Acetamiprid-induced Cyto- and Genotoxicity in the AR42J Pancreatic Cell Line.

Abstract

Neonicotinoid insecticides, 30% of insecticides marketed worldwide, have selective toxicity on insects through α4p2 nicotinic acetylcholine receptors. Although it is known that acetamiprid exerts toxicity on several organ systems, its toxic effects on the pancreas and its mechanism of action have not been clarified yet. Therefore, in the present study, the cytotoxic and genotoxic potentials of acetamiprid on the AR42J pancreatic cell line were evaluated.
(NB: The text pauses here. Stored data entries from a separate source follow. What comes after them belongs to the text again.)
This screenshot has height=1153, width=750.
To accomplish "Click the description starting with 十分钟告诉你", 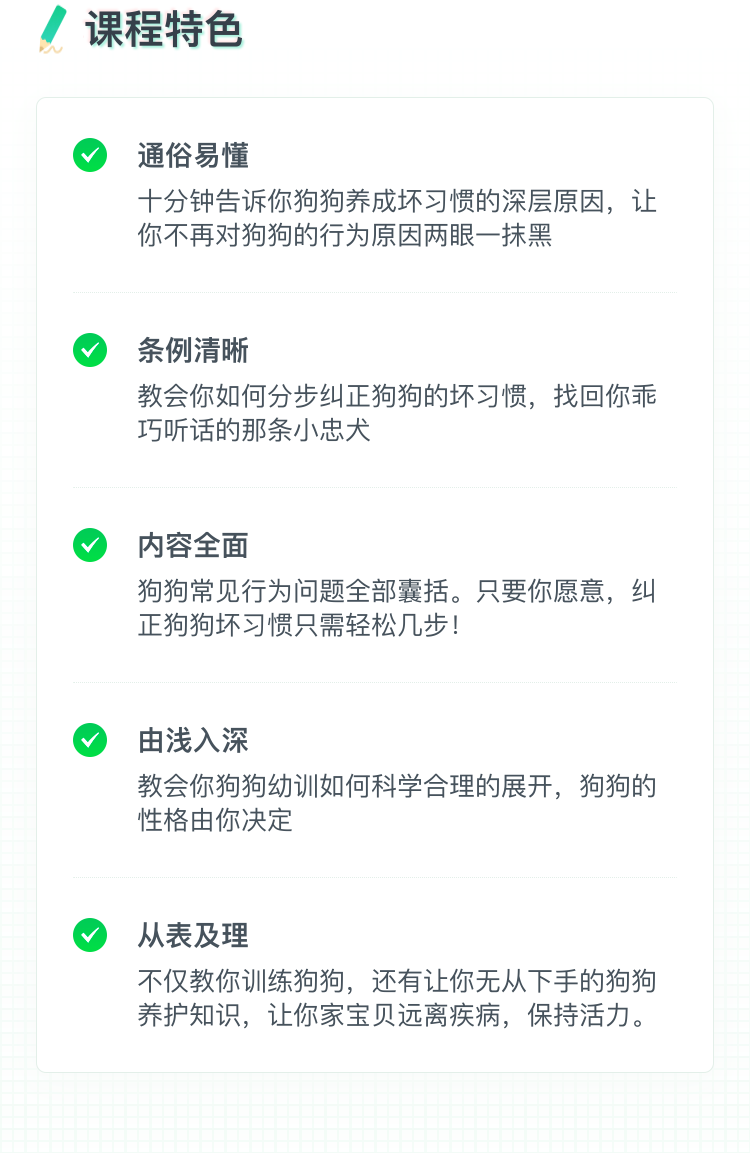I will [x=397, y=218].
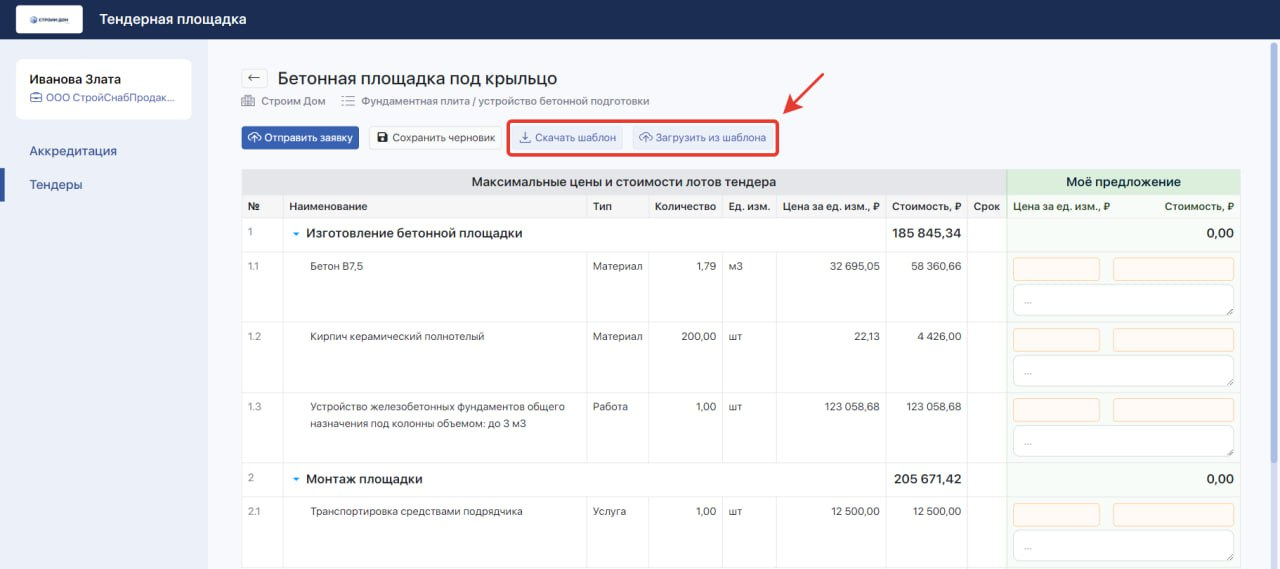The image size is (1280, 569).
Task: Click comment textarea for Кирпич керамический row
Action: [x=1123, y=370]
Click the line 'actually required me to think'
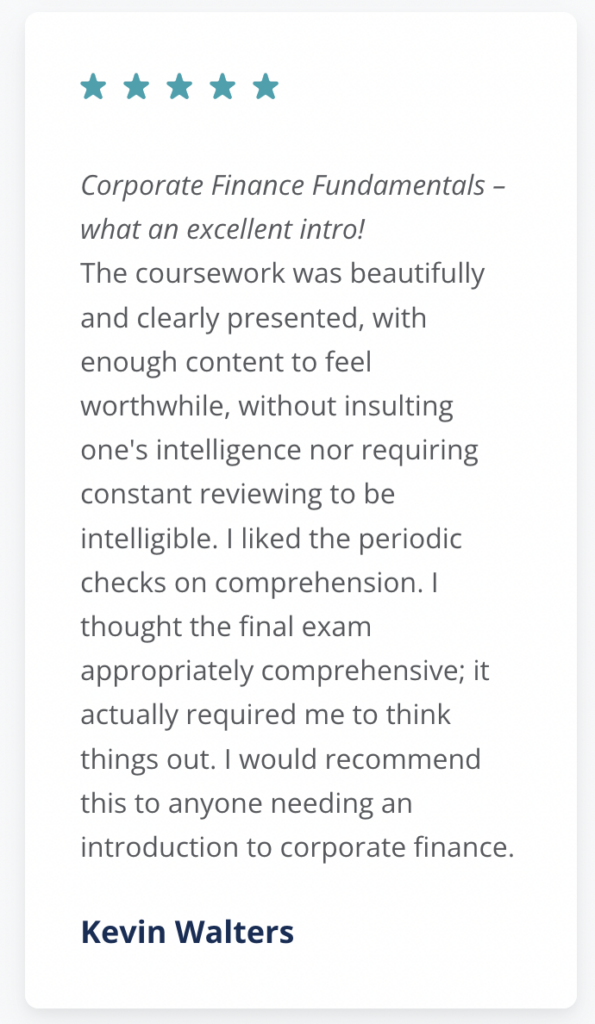This screenshot has height=1024, width=595. click(x=266, y=715)
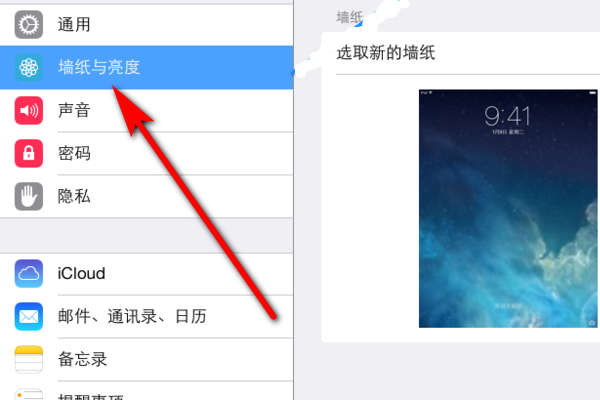600x400 pixels.
Task: Tap the camera icon on lock screen preview
Action: pos(592,323)
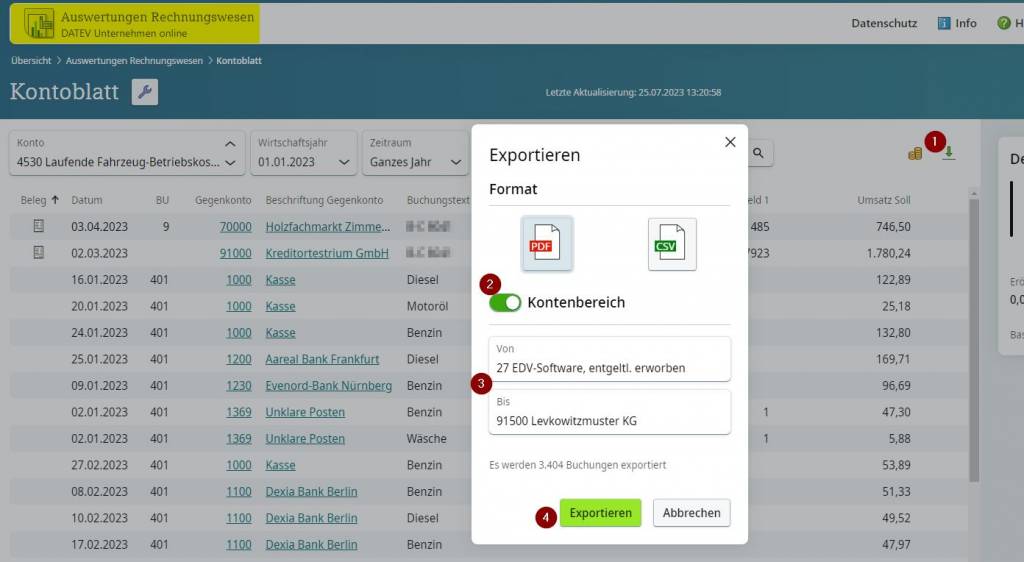
Task: Close the Exportieren dialog with X
Action: tap(730, 142)
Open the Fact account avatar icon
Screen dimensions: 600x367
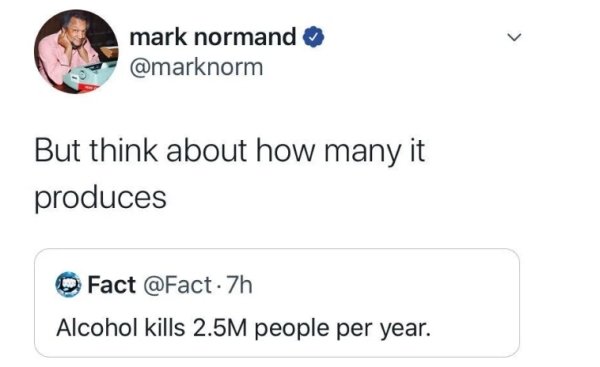pyautogui.click(x=68, y=285)
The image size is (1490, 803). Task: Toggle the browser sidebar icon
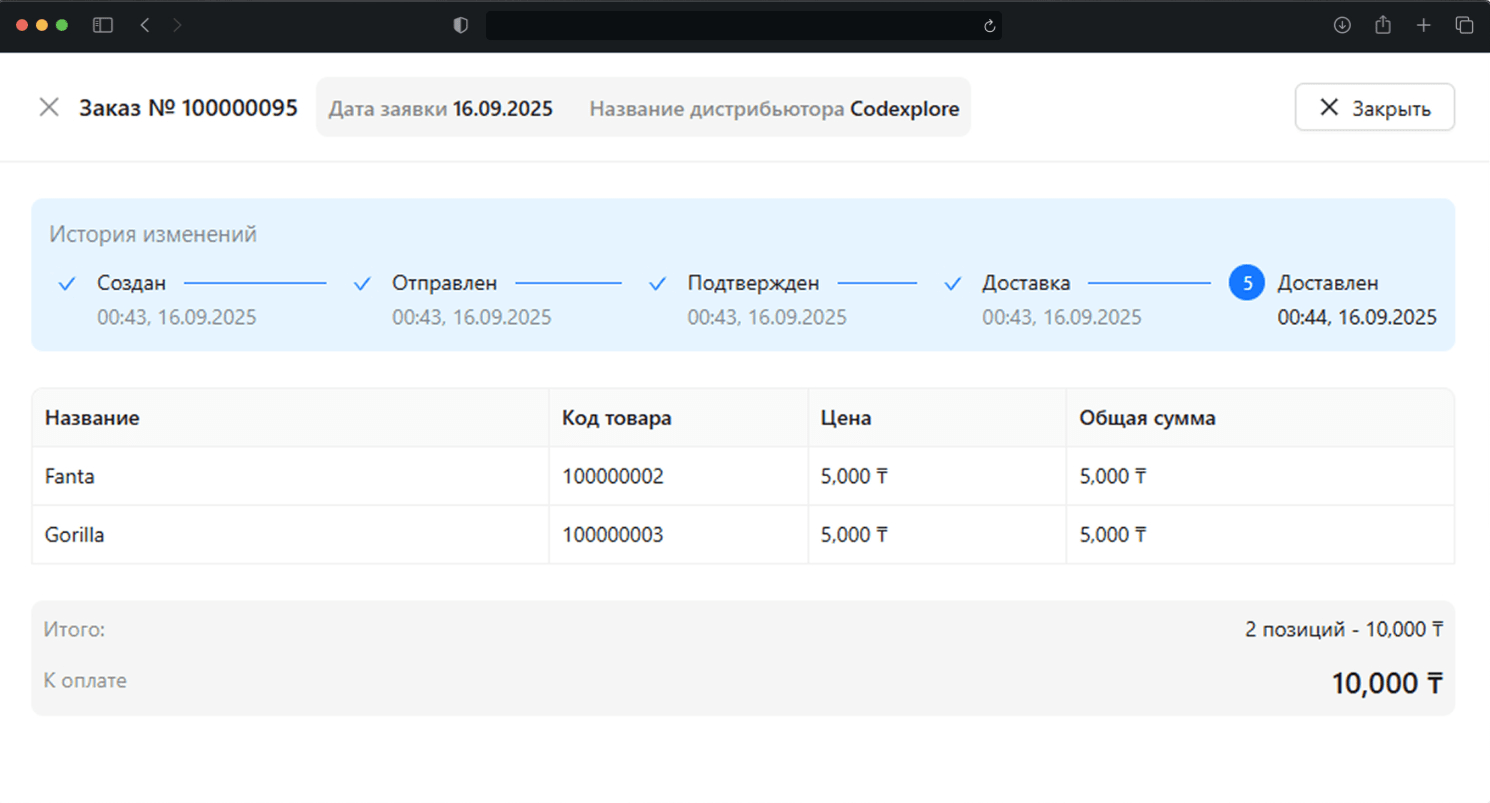click(103, 26)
The (3-[4,5-dimethylthiazol-2-yl]-2,5 diphenyl tetrazolium bromide) (MTT) assay and comet assay were conducted for the cyto- and genotoxicity evaluations, respectively. Reactive oxygen species (ROS) production was assessed by flow cytometry and glutathione (GSH) levels were determined by ELISA for oxidative damage potential, which is thought to be an underlying mechanism of cyto-/genotoxic effects. To reveal the dose-response relationship the concentration range of 1-6 mM was selected for the assays. Cell viability decreased in a dose-dependent manner and the inhibitory concentration 50 value was calculated as 12.61 mM by the MTT assay. Acetamiprid induced DNA damage in all concentrations tested in a dose-depending manner. The mean tail intensity values were 3.84 and ≤32.96 for the control and exposure groups, respectively. There was no significant difference for ROS production; however, the GSH level was reduced at the highest concentration. It is thought that the present study will contribute to the literature due to the lack of data on the potential toxic effects of acetamiprid on the pancreas. To better understand acetamiprid toxicity, further studies including a wide range of mechanistic parameters are needed.